----- Passage provided

First in a series about inhabiting and acting in the edge-places of our civilization as crucial for humanity’s passage through these challenging times – and inviting you to share your personal edge-dwelling experiences

 

 

I’m an Edge-dweller. It’s not something I signed up for, or studied. It’s simply what I am. Over the past several years, I’ve begun to understand this as a specific way of being – and that this way of being may be intertwined with these edge times in which we live.

 

There must be other Edge-dwellers – lots and lots of us. Perhaps the times invite us or shape us into being. Perhaps we have something important to offer these times. Perhaps people can choose or learn to be Edge-dwellers.

 

This is the first of a series of articles on Edge-dwelling. I’m writing as an exploration, to invite a conversation, to seek connection with others.

 

We live in a time when our civilization (which some say began with the industrial age and others trace back to the dawn of agriculture some 10,000 years ago) is crumbling. We live in a time when our consumer culture is literally consuming our planet – a time that writer/activist Bill McKibben (among others) says has already passed from the 11,000 year Holocene period of climate stability to what is being called the Anthropocene, a time of climate instability brought about by mankind’s own actions. That’s a huge edge to be living on. In one sense everyone alive today may be an Edge-dweller.

 

By Edge-dwelling, I am not talking about the often used phrase “living on the edge” as partaking in extreme sports or being one paycheck away from homelessness. I’m talking about a way of being with, experiencing, and moving in this world.

 

I use Edge-dwelling to mean those people drawn to the edges of places and things; people who inhabit and act in those edge spaces.

----------
----- Stored data

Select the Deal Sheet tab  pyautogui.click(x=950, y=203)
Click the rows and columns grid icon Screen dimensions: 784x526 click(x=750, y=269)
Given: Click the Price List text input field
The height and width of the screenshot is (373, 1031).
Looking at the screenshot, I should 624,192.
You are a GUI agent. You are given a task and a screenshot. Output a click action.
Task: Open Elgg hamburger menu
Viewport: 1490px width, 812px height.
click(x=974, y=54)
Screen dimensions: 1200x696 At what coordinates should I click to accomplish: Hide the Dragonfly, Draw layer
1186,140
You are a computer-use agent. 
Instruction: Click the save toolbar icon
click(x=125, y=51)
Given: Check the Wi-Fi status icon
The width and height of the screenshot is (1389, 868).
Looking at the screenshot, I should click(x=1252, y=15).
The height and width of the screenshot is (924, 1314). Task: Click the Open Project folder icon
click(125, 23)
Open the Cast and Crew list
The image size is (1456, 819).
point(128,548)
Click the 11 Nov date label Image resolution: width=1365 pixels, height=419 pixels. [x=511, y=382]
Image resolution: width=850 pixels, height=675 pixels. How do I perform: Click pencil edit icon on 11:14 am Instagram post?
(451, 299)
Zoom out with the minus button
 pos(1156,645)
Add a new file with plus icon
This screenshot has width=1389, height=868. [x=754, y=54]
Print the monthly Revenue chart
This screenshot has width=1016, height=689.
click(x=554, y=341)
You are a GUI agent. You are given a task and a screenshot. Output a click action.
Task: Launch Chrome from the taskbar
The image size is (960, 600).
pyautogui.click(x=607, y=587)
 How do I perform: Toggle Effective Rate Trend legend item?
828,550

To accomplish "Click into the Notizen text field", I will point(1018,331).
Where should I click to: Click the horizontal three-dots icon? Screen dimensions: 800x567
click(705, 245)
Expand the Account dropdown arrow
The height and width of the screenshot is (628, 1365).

----------

**The problem**
Reproduce the section of the Edge-dwelling essay between "I’m an Edge-dweller." and "which we live.", inclusive.

**Task output**
I’m an Edge-dweller. It’s not something I signed up for, or studied. It’s simply what I am. Over the past several years, I’ve begun to understand this as a specific way of being – and that this way of being may be intertwined with these edge times in which we live.